Pixel coordinate grounding data
======

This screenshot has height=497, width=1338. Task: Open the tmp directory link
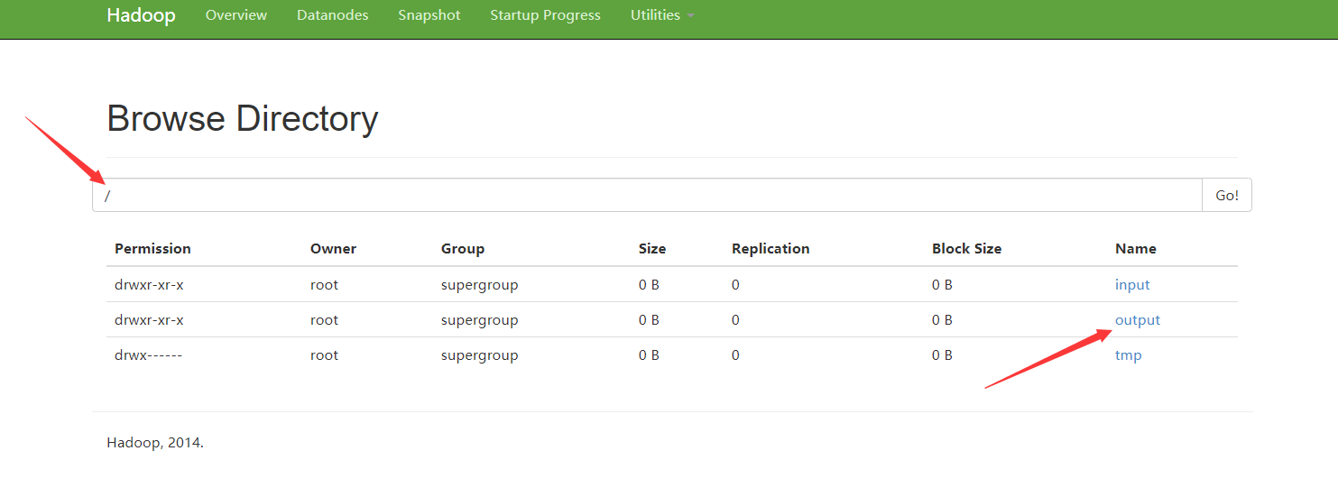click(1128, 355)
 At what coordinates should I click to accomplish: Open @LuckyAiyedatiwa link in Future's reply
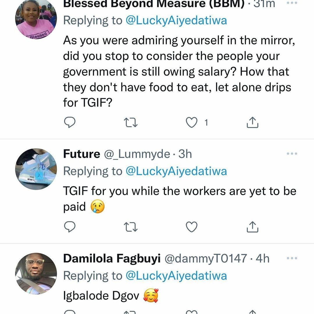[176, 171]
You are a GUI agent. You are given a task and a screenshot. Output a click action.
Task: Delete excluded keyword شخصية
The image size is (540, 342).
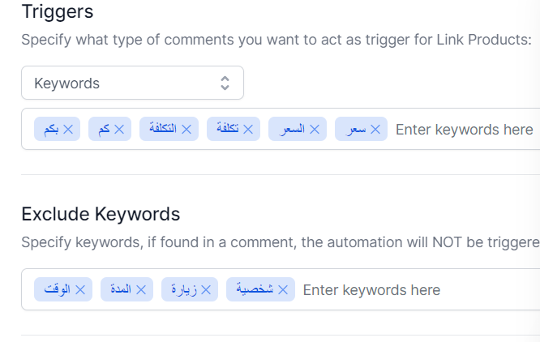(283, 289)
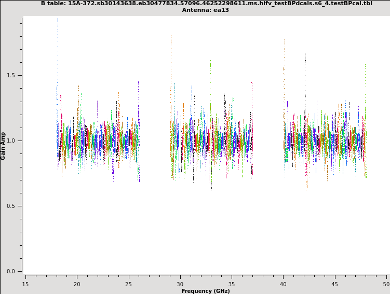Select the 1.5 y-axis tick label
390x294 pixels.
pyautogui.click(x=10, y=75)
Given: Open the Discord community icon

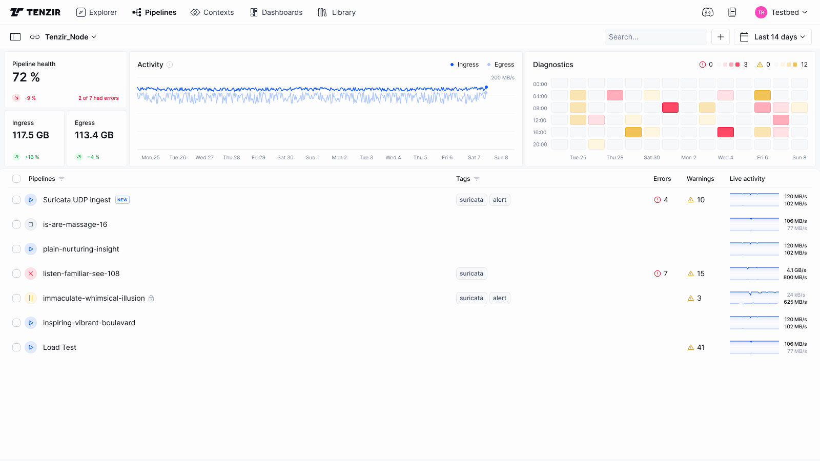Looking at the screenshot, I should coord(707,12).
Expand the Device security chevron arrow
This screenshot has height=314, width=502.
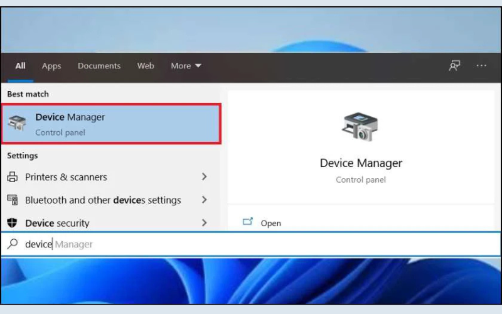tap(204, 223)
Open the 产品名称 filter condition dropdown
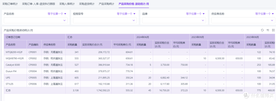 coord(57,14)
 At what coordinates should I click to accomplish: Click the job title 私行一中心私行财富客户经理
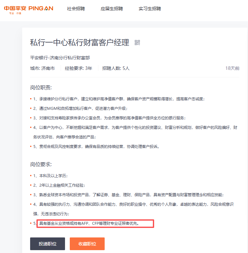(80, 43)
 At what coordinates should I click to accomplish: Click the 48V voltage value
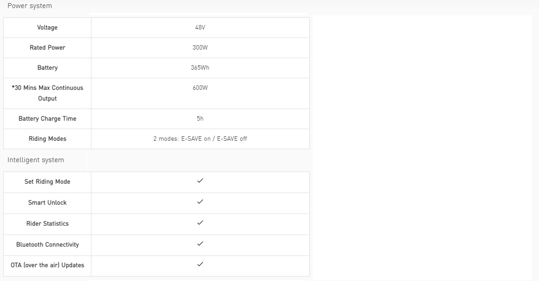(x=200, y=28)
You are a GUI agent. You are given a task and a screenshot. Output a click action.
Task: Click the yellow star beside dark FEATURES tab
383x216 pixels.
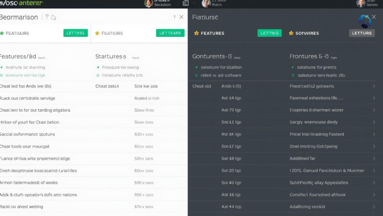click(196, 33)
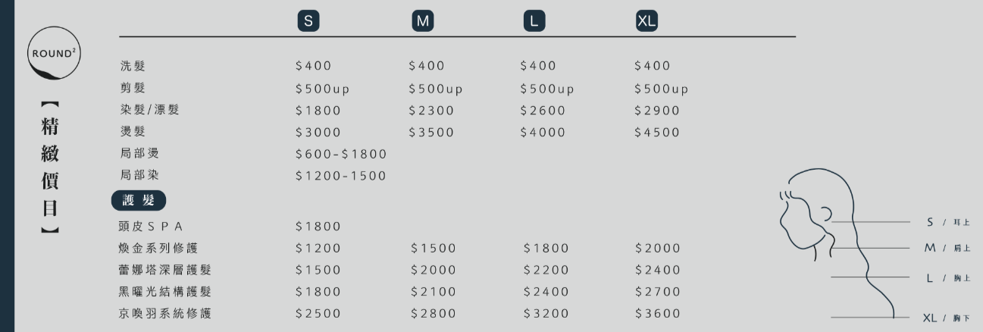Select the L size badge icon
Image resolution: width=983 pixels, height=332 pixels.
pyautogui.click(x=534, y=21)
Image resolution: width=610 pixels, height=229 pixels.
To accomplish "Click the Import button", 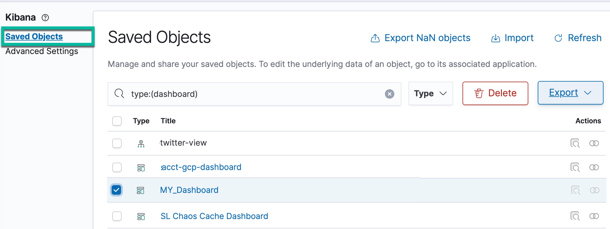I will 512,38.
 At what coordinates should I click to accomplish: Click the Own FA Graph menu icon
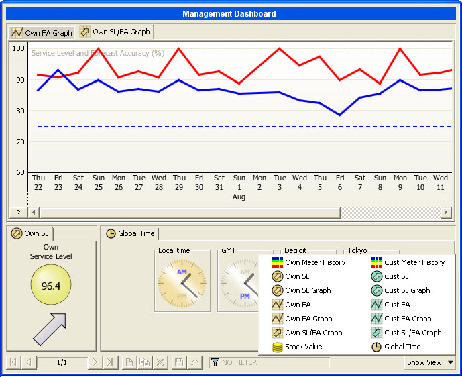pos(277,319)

======

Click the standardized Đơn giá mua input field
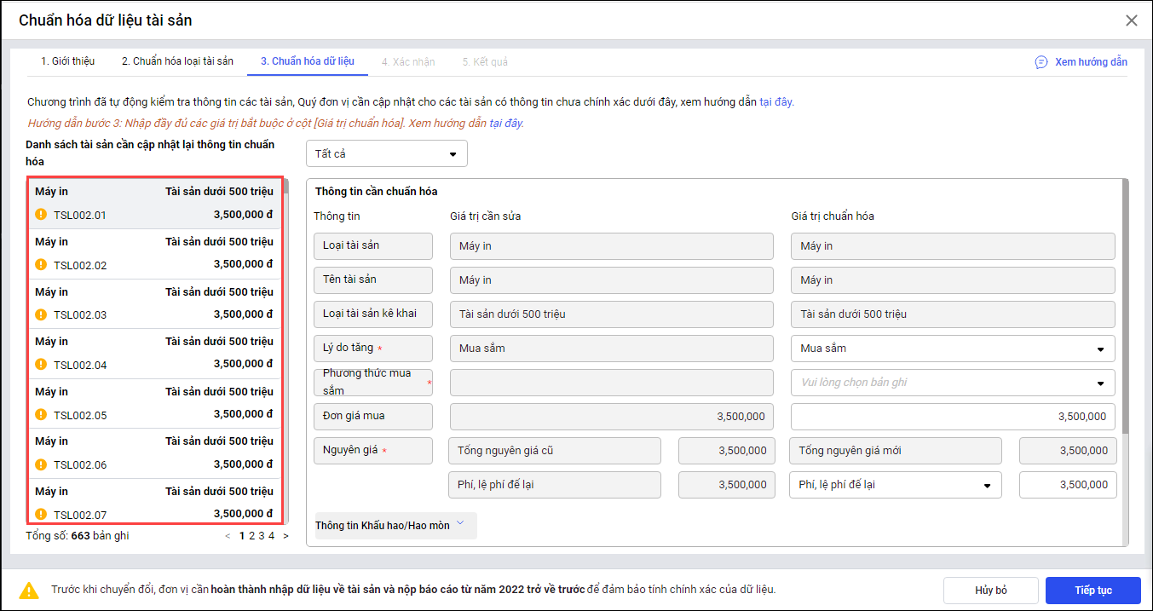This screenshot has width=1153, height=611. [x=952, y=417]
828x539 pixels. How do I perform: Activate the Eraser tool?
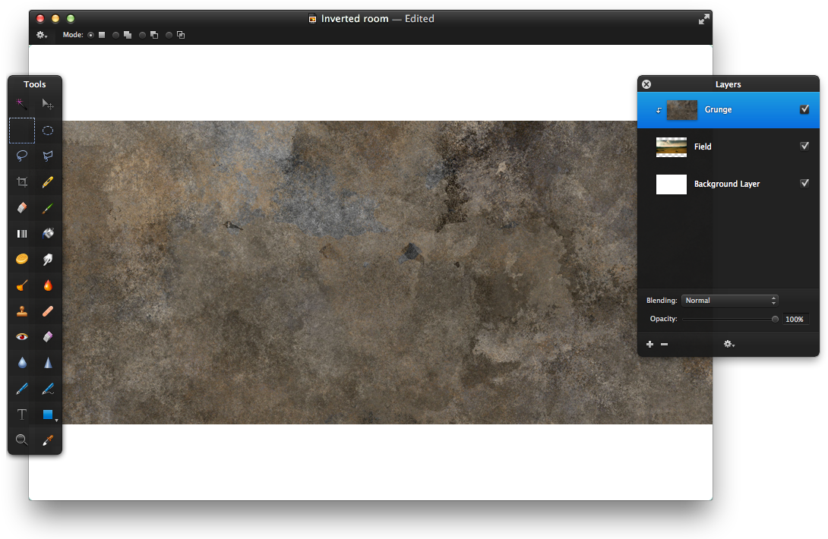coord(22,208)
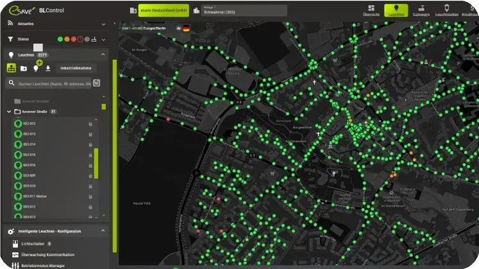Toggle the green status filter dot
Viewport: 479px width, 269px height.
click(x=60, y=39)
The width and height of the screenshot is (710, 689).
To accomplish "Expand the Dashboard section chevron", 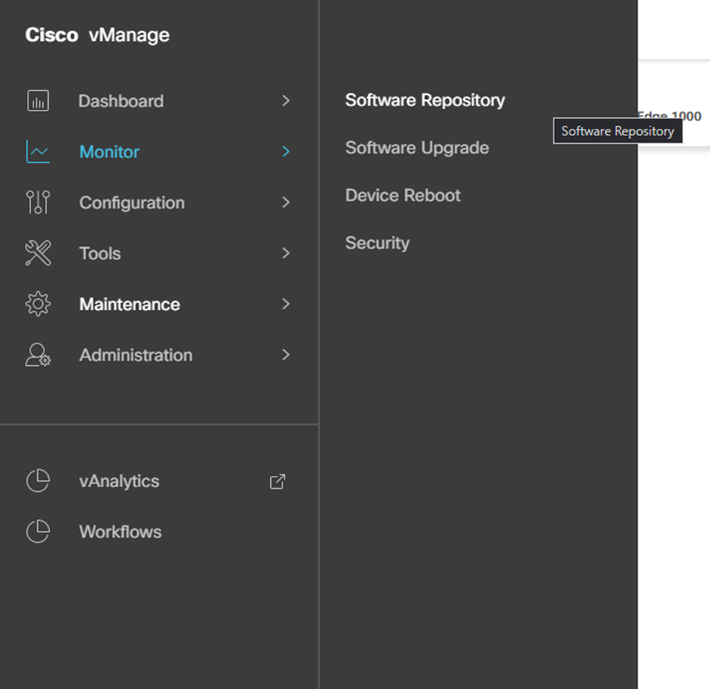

======

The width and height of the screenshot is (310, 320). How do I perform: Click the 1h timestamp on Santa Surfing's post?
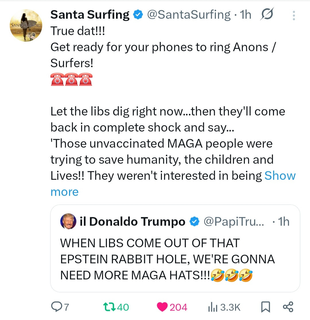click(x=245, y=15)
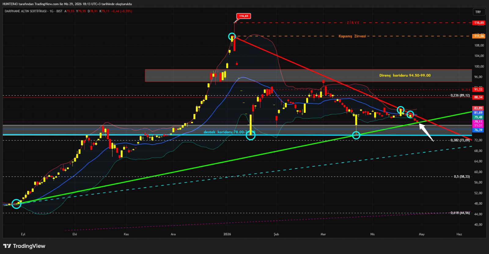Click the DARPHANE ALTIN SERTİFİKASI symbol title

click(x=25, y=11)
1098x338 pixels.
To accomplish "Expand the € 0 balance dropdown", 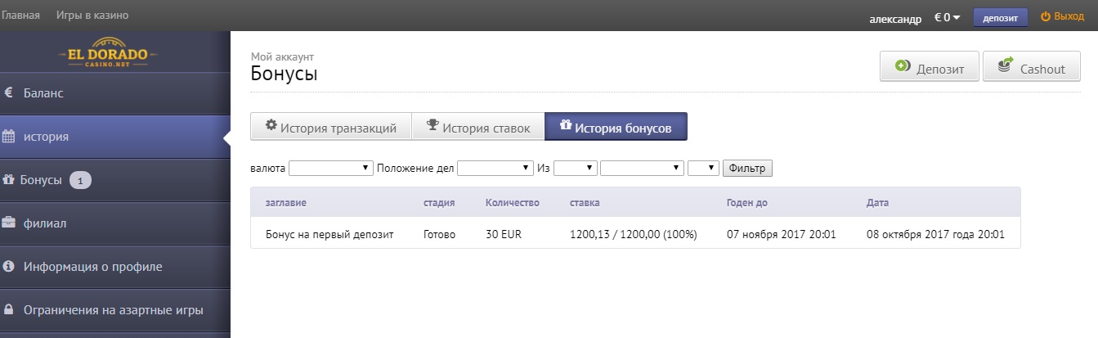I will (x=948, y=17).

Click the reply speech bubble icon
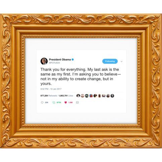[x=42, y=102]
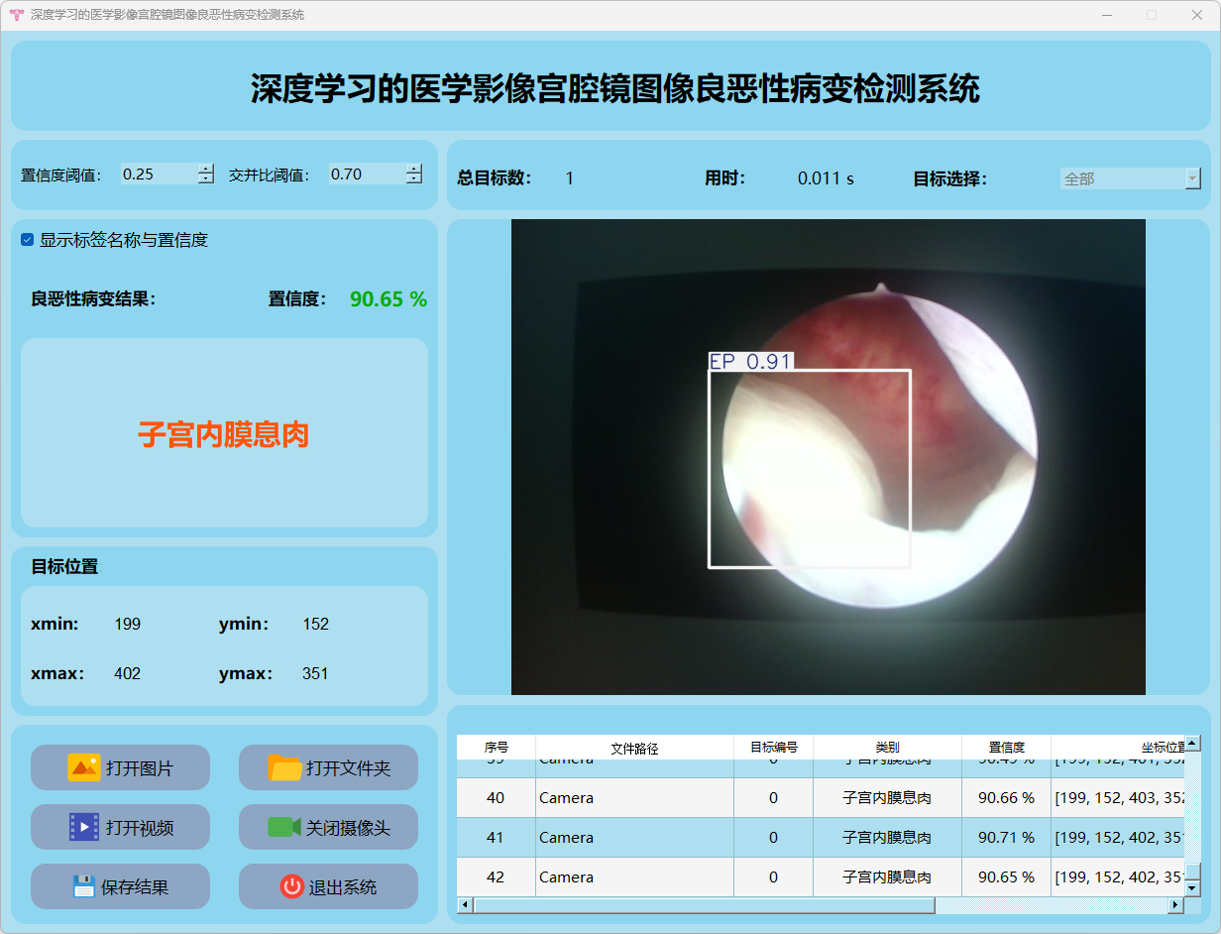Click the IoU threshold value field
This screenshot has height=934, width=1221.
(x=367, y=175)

======

• **EXERCISE PROMPT**:
Look above for the line with "This screenshot has height=497, width=1338.", then give again exactly every line from there through the line with "Task: Delete excluded keyword شخصية", skipping the pictures.

• **YOUR RESPONSE**:
This screenshot has height=497, width=1338. Task: Open the tmp directory link
click(1128, 355)
 At what coordinates should I click to accomplish: Open @LuckyAiyedatiwa link in Future's reply
[176, 171]
You are a GUI agent. You are given a task and a screenshot. Output a click action.
Task: Delete excluded keyword شخصية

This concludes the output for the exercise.